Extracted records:
§

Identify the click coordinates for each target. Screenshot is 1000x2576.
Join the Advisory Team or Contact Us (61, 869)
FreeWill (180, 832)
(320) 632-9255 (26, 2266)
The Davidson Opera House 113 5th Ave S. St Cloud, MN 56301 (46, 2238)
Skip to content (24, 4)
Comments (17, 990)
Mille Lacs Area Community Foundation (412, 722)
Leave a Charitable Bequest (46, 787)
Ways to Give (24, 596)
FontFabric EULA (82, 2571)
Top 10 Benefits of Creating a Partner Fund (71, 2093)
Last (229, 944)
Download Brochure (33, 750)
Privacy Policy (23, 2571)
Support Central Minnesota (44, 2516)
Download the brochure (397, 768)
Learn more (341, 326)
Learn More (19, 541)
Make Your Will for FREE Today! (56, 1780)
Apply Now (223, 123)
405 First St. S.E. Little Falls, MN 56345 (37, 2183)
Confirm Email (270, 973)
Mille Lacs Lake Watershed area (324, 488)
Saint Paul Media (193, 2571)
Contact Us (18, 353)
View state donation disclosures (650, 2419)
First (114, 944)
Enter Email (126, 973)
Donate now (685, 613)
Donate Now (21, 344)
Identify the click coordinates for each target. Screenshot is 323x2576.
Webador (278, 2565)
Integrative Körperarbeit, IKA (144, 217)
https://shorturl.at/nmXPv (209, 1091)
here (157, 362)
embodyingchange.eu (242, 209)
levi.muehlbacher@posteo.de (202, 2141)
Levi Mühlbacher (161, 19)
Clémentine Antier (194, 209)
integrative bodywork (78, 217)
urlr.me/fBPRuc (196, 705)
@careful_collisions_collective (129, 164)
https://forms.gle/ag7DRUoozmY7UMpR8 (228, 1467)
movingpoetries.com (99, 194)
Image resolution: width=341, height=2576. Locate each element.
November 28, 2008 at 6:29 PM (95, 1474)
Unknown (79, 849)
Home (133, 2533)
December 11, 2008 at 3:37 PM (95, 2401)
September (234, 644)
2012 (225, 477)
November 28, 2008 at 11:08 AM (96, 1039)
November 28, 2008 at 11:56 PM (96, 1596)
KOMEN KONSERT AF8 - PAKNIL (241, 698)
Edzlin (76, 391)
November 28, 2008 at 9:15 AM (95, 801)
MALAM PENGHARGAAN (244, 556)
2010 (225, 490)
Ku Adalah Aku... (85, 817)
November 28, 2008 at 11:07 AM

§

HOW TO COMPLETE THIS TASK: Starting at the line that has "(320) 632-9255 (26, 2266)" in the records above, restate word for word every line until the one that has "Support Central Minnesota (44, 2516)", and include that one as well.

REPLY:
(320) 632-9255 (26, 2266)
The Davidson Opera House 113 5th Ave S. St Cloud, MN 56301 (46, 2238)
Skip to content (24, 4)
Comments (17, 990)
Mille Lacs Area Community Foundation (412, 722)
Leave a Charitable Bequest (46, 787)
Ways to Give (24, 596)
FontFabric EULA (82, 2571)
Top 10 Benefits of Creating a Partner Fund (71, 2093)
Last (229, 944)
Download Brochure (33, 750)
Privacy Policy (23, 2571)
Support Central Minnesota (44, 2516)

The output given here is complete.